■ **Entries provided**:
•••

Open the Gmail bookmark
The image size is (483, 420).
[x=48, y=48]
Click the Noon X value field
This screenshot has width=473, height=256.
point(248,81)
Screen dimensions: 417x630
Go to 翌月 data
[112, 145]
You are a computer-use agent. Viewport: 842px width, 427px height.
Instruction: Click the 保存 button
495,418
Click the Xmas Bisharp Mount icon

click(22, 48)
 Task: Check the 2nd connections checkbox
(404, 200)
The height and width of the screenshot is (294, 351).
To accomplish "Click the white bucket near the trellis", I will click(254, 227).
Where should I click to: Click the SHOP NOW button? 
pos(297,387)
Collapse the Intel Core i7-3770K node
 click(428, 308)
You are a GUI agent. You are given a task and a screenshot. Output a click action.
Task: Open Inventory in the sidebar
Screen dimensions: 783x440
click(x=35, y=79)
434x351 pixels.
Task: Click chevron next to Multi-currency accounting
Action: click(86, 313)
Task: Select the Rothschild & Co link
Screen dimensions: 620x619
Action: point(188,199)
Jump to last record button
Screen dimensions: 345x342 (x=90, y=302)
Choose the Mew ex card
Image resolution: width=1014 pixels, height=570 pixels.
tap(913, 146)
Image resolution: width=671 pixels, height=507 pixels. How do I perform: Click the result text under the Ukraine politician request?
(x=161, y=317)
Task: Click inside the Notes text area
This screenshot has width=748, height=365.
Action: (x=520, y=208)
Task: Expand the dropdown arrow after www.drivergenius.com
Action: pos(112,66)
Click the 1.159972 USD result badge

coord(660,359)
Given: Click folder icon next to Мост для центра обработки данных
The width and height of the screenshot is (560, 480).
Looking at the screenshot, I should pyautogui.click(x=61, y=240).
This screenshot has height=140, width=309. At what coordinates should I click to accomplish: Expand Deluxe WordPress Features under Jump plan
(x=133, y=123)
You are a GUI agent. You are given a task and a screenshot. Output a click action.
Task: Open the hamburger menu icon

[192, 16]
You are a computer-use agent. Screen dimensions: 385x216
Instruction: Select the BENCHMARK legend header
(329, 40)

•••

■ **Try it**:
Retype the material in full, character for character.

■ **Response to the exercise**:
Open the Gmail bookmark
The image size is (483, 420).
[x=48, y=48]
Click the Noon X value field
This screenshot has width=473, height=256.
point(248,81)
Screen dimensions: 417x630
Go to 翌月 data
[112, 145]
You are a computer-use agent. Viewport: 842px width, 427px height.
Instruction: Click the 保存 button
495,418
Click the Xmas Bisharp Mount icon

click(22, 48)
 Task: Check the 2nd connections checkbox
(404, 200)
The height and width of the screenshot is (294, 351).
To accomplish "Click the white bucket near the trellis", I will click(254, 227).
Where should I click to: Click the SHOP NOW button? 
pos(297,387)
Collapse the Intel Core i7-3770K node
 click(428, 308)
You are a GUI agent. You are given a task and a screenshot. Output a click action.
Task: Open Inventory in the sidebar
Screen dimensions: 783x440
click(x=35, y=79)
434x351 pixels.
Task: Click chevron next to Multi-currency accounting
Action: click(86, 313)
Task: Select the Rothschild & Co link
Screen dimensions: 620x619
Action: point(188,199)
Jump to last record button
Screen dimensions: 345x342 (x=90, y=302)
Choose the Mew ex card
Image resolution: width=1014 pixels, height=570 pixels.
tap(913, 146)
Image resolution: width=671 pixels, height=507 pixels. How do I perform: Click the result text under the Ukraine politician request?
(x=161, y=317)
Task: Click inside the Notes text area
This screenshot has width=748, height=365.
Action: (x=520, y=208)
Task: Expand the dropdown arrow after www.drivergenius.com
Action: pos(112,66)
Click the 1.159972 USD result badge

coord(660,359)
Given: Click folder icon next to Мост для центра обработки данных
The width and height of the screenshot is (560, 480).
Looking at the screenshot, I should pyautogui.click(x=61, y=240).
This screenshot has height=140, width=309. At what coordinates should I click to accomplish: Expand Deluxe WordPress Features under Jump plan
(x=133, y=123)
You are a GUI agent. You are given a task and a screenshot. Output a click action.
Task: Open the hamburger menu icon

[192, 16]
You are a computer-use agent. Screen dimensions: 385x216
Instruction: Select the BENCHMARK legend header
(329, 40)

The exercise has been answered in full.